Lake Zaysan is located in eastern Kazakhstan between the Altai and Tarbagatay mountain ranges. The lake is believed to be «one of the oldest bodies of water on the planet», as highlighted by the Association of the Lake Regions. Because Lake Zaysan is so old, it is challenging to determine its exact age. Some scientists are convinced that the reservoir was formed approximately 70 million years ago.

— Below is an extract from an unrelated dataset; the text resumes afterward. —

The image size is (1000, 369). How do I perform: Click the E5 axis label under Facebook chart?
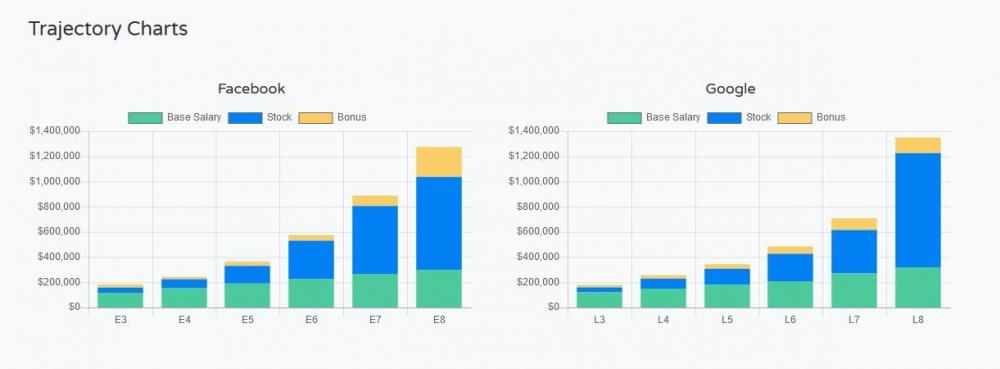click(247, 319)
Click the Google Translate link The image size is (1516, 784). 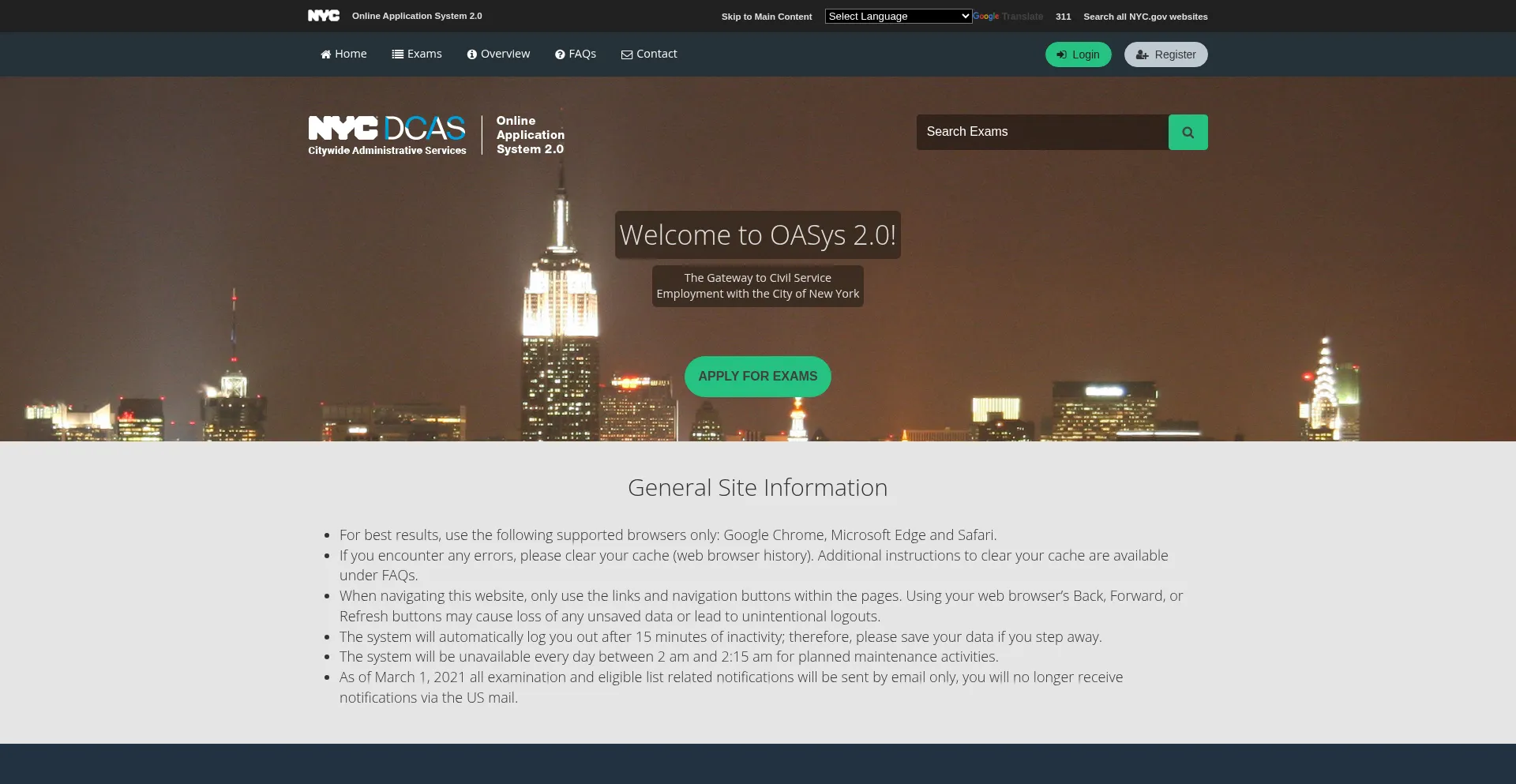[1008, 17]
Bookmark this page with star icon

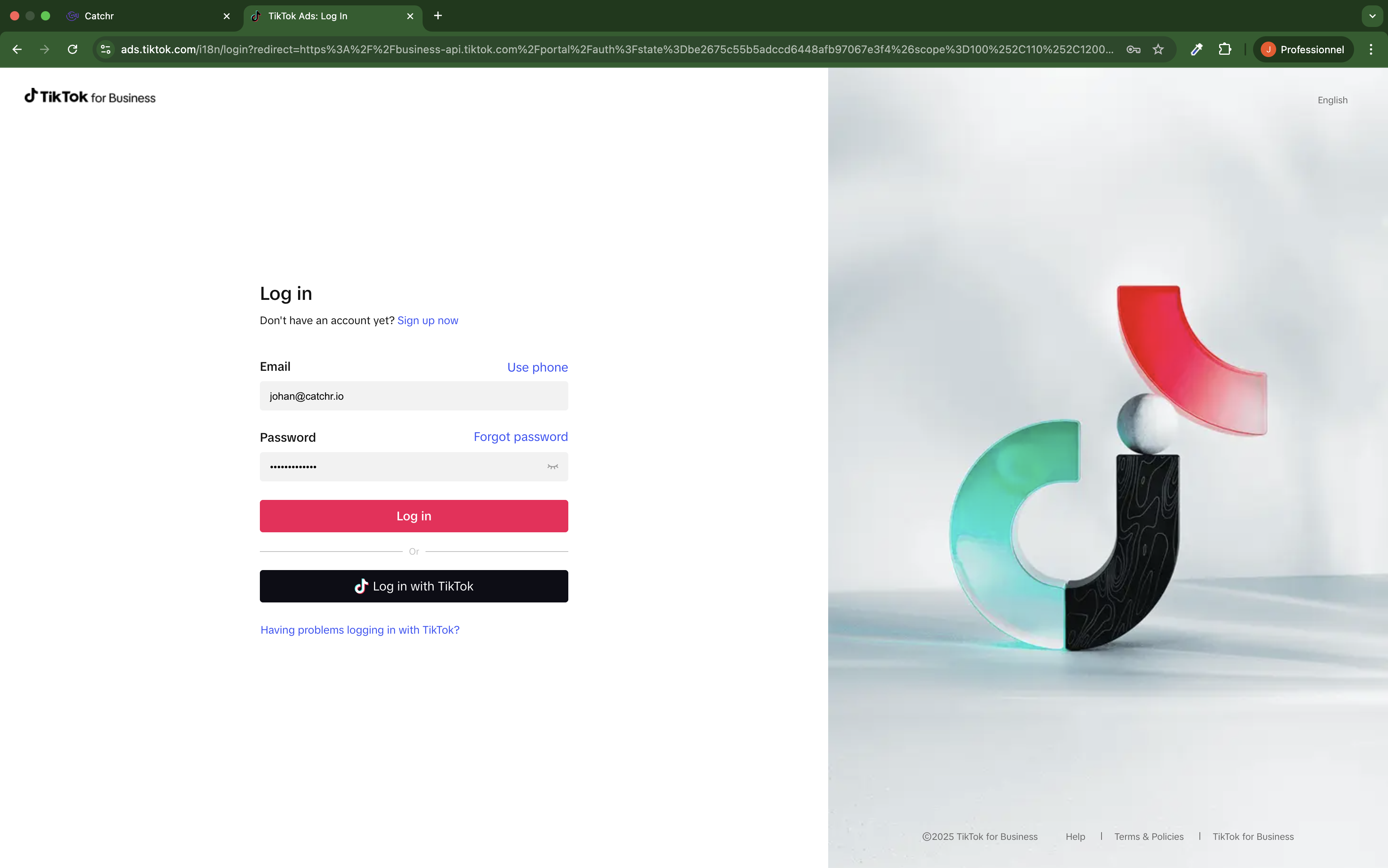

In Vertebrate Coprolites: Bulletin 57, Hunt et. Al writes that the Zaysan Basin formed as a result of a collision during the Late Cretaceous period, making Lake Zaysan «one of the largest freshwater lakes of Central Asia». As such, the ancient body of water is a tectonic lake — a lake formed by the deformation and later movements of the Earth’s crust. Lake Baikal is a well-known example of a monumental lake that is a product of a tectonic depression. 

Lake Zaysan stretches as long as 1,810 km² at an elevation of 420m above sea level. It is also the source of the Irtysh River, which is the longest tributary river in the world. A tributary is a freshwater stream that feeds into a larger stream or river but does not flow directly into the ocean. The large body of water is home to over twenty fish species.

In his paper, Benjamin E. Dorfman suggests that «Lake Zaysan — the only Cretaceous live lake — is in the final phase of existence». According to Dorfman, human activities in the last century are damaging the lake’s ecosystem, thereby promoting its extinction. Specifically, Dorfman points out that Lake Zaysan has been experiencing increased sedimentation and decreased water inflow. Excessive sedimentation does not only decrease the lake’s depth, but it also harms its fauna.